Mastery of Algebra 2 is needed for college admission. Students entering college who do not pass a math placement test must take a non-credit course, Intermediate Algebra, which is Algebra 2. Students must pay tuition for Intermediate Algebra and purchase the textbook, yet no college credit is received.
The thought behind HB 2278 was: Why require students not bound for college to take this course? Those opposed to this legislation argued that, if passed, it would “dumb down” our students. What the politicians should have done is seek real information on how Algebra 2 can be designed to meet the needs of various students, including those not bound for college.

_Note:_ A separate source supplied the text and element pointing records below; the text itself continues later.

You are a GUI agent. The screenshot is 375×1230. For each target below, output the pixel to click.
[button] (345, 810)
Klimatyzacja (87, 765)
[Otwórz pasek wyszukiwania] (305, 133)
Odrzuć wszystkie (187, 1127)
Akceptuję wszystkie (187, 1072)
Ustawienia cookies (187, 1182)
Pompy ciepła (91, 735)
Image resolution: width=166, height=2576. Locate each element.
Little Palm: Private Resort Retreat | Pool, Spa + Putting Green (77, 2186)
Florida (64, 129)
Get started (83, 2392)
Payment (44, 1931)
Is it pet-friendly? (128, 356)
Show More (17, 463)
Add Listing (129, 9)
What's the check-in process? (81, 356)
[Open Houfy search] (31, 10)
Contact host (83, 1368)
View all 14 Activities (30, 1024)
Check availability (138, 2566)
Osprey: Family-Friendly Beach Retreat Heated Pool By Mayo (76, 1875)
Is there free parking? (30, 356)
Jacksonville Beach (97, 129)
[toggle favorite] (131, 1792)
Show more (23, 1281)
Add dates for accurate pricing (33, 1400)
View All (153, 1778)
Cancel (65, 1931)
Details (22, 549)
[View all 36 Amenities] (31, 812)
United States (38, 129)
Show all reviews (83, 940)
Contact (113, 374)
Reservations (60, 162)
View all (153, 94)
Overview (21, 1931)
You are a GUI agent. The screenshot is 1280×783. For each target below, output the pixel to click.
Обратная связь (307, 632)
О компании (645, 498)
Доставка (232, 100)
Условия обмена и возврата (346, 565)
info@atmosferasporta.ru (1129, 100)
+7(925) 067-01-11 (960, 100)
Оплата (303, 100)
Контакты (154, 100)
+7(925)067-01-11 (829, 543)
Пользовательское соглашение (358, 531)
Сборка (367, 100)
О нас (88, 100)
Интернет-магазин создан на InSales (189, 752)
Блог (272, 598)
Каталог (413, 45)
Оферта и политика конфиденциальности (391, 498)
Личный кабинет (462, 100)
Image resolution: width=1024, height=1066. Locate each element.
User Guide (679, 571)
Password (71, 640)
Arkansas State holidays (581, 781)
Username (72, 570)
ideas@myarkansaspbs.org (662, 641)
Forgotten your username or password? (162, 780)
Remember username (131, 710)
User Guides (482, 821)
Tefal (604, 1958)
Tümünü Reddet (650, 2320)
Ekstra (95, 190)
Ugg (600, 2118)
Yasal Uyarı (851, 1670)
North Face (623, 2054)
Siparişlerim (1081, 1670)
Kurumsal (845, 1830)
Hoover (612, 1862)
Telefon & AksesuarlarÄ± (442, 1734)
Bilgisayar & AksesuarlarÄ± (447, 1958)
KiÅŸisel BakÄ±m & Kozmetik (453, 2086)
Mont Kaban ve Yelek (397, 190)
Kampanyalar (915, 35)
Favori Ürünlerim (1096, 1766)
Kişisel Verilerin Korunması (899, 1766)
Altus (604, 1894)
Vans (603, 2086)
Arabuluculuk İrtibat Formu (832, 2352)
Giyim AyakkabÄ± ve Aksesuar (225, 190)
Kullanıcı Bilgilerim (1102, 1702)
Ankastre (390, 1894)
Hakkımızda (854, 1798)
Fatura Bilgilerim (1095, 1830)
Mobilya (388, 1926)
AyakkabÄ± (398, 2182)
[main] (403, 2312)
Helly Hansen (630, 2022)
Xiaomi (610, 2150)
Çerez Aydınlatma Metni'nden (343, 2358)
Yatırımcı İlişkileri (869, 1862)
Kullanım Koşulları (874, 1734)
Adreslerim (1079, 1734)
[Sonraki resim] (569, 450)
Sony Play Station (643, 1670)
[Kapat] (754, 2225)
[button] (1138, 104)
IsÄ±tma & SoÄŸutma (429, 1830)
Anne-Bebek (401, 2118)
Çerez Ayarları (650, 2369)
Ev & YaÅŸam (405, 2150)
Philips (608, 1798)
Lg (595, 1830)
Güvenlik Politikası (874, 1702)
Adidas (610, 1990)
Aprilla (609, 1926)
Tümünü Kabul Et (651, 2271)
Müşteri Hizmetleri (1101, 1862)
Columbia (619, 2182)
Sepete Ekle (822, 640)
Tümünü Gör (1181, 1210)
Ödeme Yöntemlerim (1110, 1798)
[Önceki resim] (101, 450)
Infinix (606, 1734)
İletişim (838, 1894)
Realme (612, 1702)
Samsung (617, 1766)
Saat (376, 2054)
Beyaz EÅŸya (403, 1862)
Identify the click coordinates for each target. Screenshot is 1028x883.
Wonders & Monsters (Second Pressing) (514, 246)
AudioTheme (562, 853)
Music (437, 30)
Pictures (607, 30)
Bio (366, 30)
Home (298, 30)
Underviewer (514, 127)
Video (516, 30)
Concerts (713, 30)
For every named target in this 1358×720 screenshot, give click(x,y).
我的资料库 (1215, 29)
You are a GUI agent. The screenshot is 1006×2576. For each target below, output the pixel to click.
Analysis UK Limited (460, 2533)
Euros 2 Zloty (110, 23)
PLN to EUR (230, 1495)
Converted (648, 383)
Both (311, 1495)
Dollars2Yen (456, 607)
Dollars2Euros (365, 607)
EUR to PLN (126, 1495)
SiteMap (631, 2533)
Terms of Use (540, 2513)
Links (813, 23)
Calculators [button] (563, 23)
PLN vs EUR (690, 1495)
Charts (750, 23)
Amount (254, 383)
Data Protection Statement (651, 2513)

My teaching experience makes me an expert on Algebra 2. I have taught remedial, grade-level and honors versions of the course. I taught the course to a class of exceptional eighth graders and I have taught Intermediate Algebra at various colleges. Some years ago, I was contracted by The Teaching Company to design — and be the instructor for — a 15-hour educational video series titled “Algebra 2.” I had to discern which topics were vital for the 30-lesson series to be successful.
The video was used by many homeschoolers, and its sales continued for 16 years. I know what belongs in Algebra 2.
Why is Algebra 2 vital for all?
Whether a person attends college or not, one must be aware of specific types of mathematical models taught in the course. College-bound students should take the standard Algebra 2 course in 11th grade; those who have excelled in math can take the course prior to their junior year.
Students who have struggled with math should wait until 12th grade to take Algebra 2 for Seniors, which uses an Intermediate Algebra text and helps the student avoid paying for the course in college. I have taught this course at three different high schools with great results. These students are focused on college and do a better job completing the coursework.
Math teachers should design a new Algebra 2 course in coordination with local business leaders to prepare students entering the workforce for the mathematical skills needed for many jobs. This must be done to ensure all Arizona high school graduates are properly prepared for life ahead.
Murray Siegel has more than 44 years of teaching experience and volunteers at Butterfield Elementary School.